What To Know Today

Americans support using community-led violence intervention to prevent crime. Seventy-six percent of likely voters — including 88 percent of Democrats and 66 percent of Republicans — say local and state officials should use money from the American Rescue Plan to fund community-focused violence intervention efforts, according to a survey of 1,153 likely voters by Safer Cities, a progressive nonprofit focusing on public safety. Both hiring more police officers and investing in community programs got favorable ratings from about 80 percent of respondents, though Republicans were far more likely to pick the former and Democrats the latter. Community violence intervention also found bipartisan support when respondents were asked to weigh specific tenets of the programs. For example, 86 percent of respondents (87 percent of Democrats and 86 percent of Republicans) were supportive of mentoring and after-school programs for young people at risk of being a perpetrator or victim of gun violence.

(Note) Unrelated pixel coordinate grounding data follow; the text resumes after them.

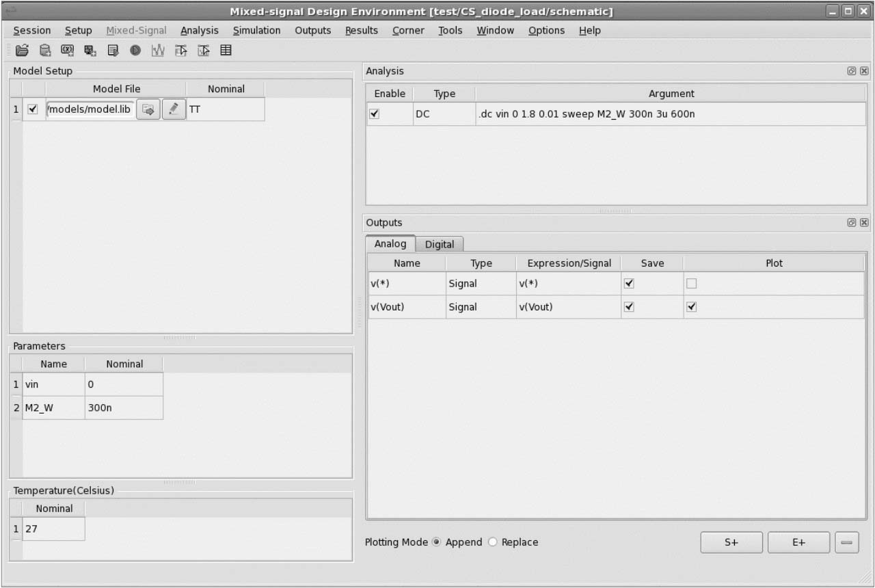
Task: Click the add parameter (x) toolbar icon
Action: (x=68, y=50)
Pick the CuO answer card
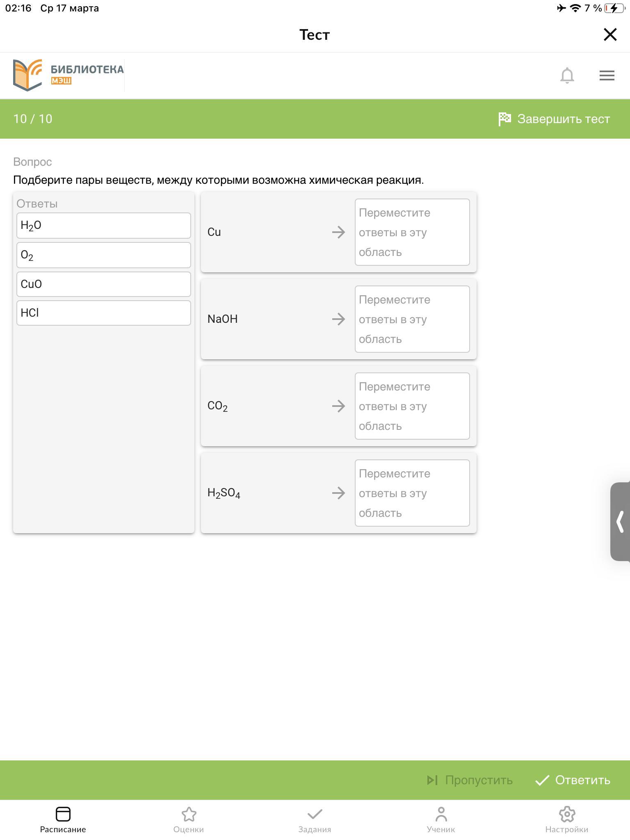630x840 pixels. 104,284
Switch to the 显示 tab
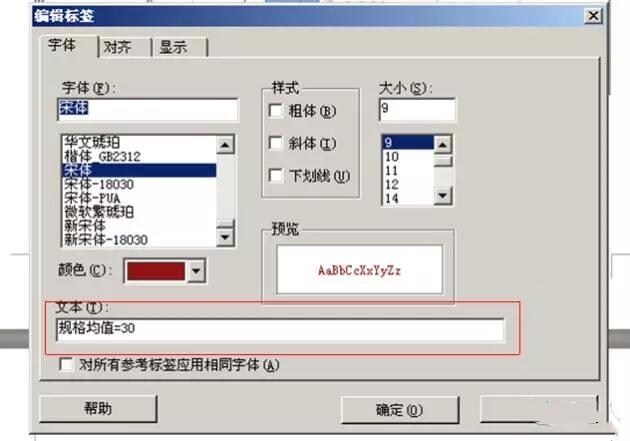Image resolution: width=630 pixels, height=441 pixels. [174, 47]
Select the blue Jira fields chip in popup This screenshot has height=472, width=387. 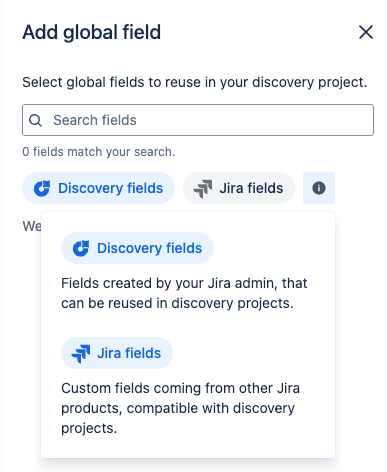point(117,353)
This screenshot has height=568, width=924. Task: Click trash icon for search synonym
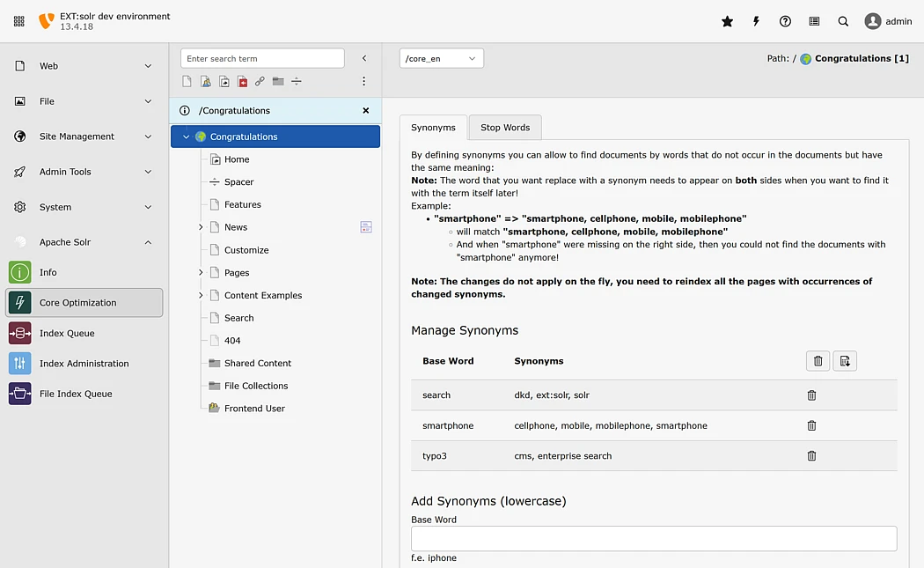(811, 395)
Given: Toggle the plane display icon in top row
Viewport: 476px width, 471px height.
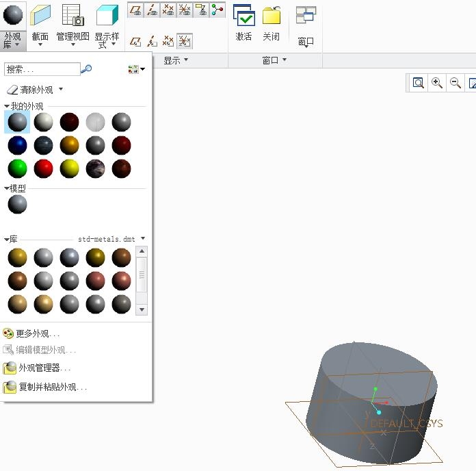Looking at the screenshot, I should [x=135, y=10].
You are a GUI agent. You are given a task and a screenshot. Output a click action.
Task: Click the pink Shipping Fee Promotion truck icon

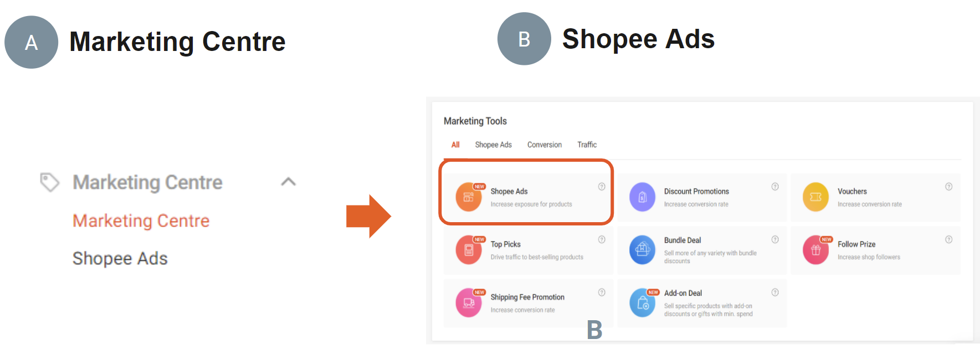469,302
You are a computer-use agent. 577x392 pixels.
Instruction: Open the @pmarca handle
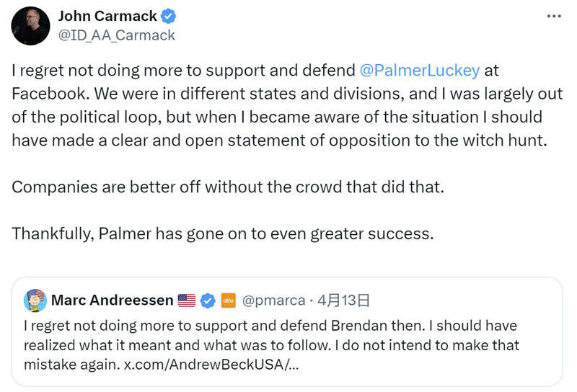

The White House is reportedly planning to pull the nomination of David Chipman. Politico and The Washington Post cited sources close to the process of President Joe Biden’s embattled pick to lead the Bureau of Alcohol, Tobacco, Firearms and Explosives as the first Senate-confirmed agency head since 2015. With Senate Republicans uniformly opposed to Chipman, his nomination would have required the support of all 50 Senate Democrats. But reporting last month suggested Senator Angus King, an independent who caucuses with the Democrats, was the key holdout while other Senate moderates including Joe Manchin and Jon Tester were also noncommittal. Politico or The Washington Post did not indicate a timeframe from the White House on any Chipman decision.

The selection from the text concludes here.